It seems like every year there’s that one controversial resolution that everybody’s talking about. This year, it’s Resolution 9: On Critical Race Theory And Intersectionality. 

If you don’t know what CRT and intersectionality are, you’re not alone. Far from it, in fact. There’s no way I can fully explain each of them, so I would encourage you to Google the terms and get ready for some heavy duty academic reading, some of which is going to conflict with itself depending on who and what you read. Also, see the “Additional Resources” section below.

Briefly and uber-broadly, what you see playing out in race relations in the U.S. right now is basically the end result of CRT: Privilege. Reparations. Oppression. Repent of and renounce your whiteness. White people’s racism is so deep seated we’re not even conscious of it. White power and privilege are inextricably embedded in politics, education, religion, economics- every single system in existence. It is a paradigm through which social justice issues are viewed and addressed.

Intersectionality is almost like saying: “On a scale of 1-10, how oppressed are you?” The fewer minority groups you fit into, the less oppressed you are, and vice versa. A white, male, heterosexual, educated, middle class, Christian would be on the “privileged” end of the scale. A poor, black, female, homosexual, transgender, Muslim would be on the “oppressed” end of the scale. The more oppressed you are, the more you are to be heard and taken seriously on the social issues of the day.

(People are going to say those are over-generalizations. I agree. Like I said, Google it and study the issue more thoroughly.)

In the Southern Baptist Convention, any messenger (a church member representing her church at the convention) can propose a resolution about almost anything (It’s actually pretty interesting to go back as far as 1845 and read past resolutions.). If her resolution is approved by the Committee on Resolutions, it’s voted on by everybody else in attendance (why, in 2019, we haven’t come up with some method of distance voting online is beyond me, but that’s for another article). Because of SBC polity and the autonomy of each local church, resolutions are non-binding. Generally speaking, no SBC church or church member is required to abide by a resolution that passes, and resolutions are often a merely an encouragement for SBC churches/members to affirm something biblical or to repudiate something that’s unbiblical anyway.

Such was the case with Resolution 9, which called on Southern Baptists to – in a nutshell – recognize that CRT and intersectionality are unbiblical ways of addressing “social justice” issues and that they are creeping in to SBC churches and entities, repudiate CRT/intersectionality, and affirm that the Bible is authoritative and sufficient for dealing with these and all other issues.

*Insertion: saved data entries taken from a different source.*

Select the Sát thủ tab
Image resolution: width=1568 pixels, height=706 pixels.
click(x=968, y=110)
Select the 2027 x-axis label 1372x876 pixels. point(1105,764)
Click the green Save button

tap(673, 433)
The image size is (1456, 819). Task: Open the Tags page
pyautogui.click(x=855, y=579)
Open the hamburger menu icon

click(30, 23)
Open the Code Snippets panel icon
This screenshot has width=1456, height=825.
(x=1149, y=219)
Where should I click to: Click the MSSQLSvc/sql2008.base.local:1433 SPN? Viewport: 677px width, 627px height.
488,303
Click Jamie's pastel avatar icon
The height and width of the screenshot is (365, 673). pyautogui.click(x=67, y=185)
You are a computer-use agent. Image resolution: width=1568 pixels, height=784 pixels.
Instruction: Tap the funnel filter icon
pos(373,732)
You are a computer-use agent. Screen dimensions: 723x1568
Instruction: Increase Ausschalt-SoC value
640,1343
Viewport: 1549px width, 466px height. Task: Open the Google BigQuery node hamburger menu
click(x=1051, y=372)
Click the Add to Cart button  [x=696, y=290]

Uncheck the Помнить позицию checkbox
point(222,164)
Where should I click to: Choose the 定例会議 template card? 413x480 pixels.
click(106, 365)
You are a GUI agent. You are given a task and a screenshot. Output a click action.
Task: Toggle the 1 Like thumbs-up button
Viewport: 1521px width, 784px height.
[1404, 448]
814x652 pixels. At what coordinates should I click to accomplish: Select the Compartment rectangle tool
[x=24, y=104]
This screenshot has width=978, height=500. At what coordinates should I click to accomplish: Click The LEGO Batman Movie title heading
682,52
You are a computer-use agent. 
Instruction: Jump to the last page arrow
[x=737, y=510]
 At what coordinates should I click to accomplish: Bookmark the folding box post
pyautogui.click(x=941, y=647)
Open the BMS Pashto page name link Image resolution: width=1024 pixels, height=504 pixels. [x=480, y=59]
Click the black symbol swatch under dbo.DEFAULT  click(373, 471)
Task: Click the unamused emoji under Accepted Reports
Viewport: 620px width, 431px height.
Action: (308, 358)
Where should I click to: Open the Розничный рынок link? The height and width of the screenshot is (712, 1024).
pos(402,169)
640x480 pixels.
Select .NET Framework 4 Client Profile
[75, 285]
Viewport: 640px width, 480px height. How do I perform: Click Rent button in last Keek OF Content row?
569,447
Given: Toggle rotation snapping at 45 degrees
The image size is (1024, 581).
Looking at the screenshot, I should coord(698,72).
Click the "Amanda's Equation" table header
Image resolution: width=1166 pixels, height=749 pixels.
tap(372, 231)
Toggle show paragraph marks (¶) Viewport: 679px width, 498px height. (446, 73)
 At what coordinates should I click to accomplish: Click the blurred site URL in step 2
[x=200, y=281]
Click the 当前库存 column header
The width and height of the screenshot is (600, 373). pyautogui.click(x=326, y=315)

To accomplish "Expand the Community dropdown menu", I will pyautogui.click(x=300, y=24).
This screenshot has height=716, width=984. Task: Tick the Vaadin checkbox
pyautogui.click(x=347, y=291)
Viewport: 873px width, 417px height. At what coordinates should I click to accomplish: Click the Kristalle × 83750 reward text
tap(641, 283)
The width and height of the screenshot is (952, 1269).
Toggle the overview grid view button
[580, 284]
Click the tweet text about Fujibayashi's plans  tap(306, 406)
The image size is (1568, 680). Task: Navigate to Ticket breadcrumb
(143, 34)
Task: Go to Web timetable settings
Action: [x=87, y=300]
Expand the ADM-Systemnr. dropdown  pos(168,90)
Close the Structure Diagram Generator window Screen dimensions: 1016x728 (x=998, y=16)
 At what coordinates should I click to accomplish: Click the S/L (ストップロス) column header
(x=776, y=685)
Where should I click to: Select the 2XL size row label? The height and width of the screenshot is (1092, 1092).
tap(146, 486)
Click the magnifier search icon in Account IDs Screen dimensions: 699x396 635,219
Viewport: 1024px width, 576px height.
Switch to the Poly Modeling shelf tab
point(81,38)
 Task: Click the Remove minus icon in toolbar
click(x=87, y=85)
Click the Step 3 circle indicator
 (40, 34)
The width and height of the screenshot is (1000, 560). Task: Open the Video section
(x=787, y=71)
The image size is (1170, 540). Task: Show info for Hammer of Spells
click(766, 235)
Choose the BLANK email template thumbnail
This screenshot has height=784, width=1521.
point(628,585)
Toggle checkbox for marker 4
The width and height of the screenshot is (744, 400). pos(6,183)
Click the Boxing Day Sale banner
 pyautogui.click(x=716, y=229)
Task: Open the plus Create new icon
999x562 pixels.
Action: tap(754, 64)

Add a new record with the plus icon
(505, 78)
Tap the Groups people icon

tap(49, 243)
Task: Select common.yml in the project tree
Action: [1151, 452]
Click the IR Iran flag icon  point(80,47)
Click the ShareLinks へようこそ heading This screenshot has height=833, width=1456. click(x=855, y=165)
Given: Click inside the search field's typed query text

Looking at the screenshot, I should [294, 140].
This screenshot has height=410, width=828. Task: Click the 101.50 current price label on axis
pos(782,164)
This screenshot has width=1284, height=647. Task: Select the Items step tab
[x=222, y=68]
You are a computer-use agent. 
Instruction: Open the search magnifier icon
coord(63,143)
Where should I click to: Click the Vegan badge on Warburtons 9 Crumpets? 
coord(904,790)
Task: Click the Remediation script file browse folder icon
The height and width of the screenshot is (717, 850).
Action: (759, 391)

At least, that’s what the original resolution authored by Pastor Stephen Feinstein of Sovereign Way Christian Church called on Southern Baptists to do. But that’s not the resolution SBC messengers got to vote on.

You see, when a messenger submits a resolution to the Committee on Resolutions for approval, “The SBC Committee on Resolutions is vested with the authority to…reword submitted resolutions…”. And reword, they did. Not just the format, but the content. So much so that the revised resolution bears so little resemblance to the original that had I authored any resolution altered to this extent, I would have ended up voting against my own resolution. The committee’s rewording changed the meaning of the resolution from “The CRT/intersectionality paradigm is sinful at its foundation. We need to repudiate it altogether, keep it out of our churches and entities, and address these issues biblically,” to “Some people have used the CRT/intersectionality paradigm unwisely, but we can learn some things by using it, so as long as it doesn’t override Scripture, it’s fine,” and the revised version of the resolution passed.

So that’s the quick recap of the issues at play (as I have read about them – I was not able to attend the convention this year). What are my thoughts?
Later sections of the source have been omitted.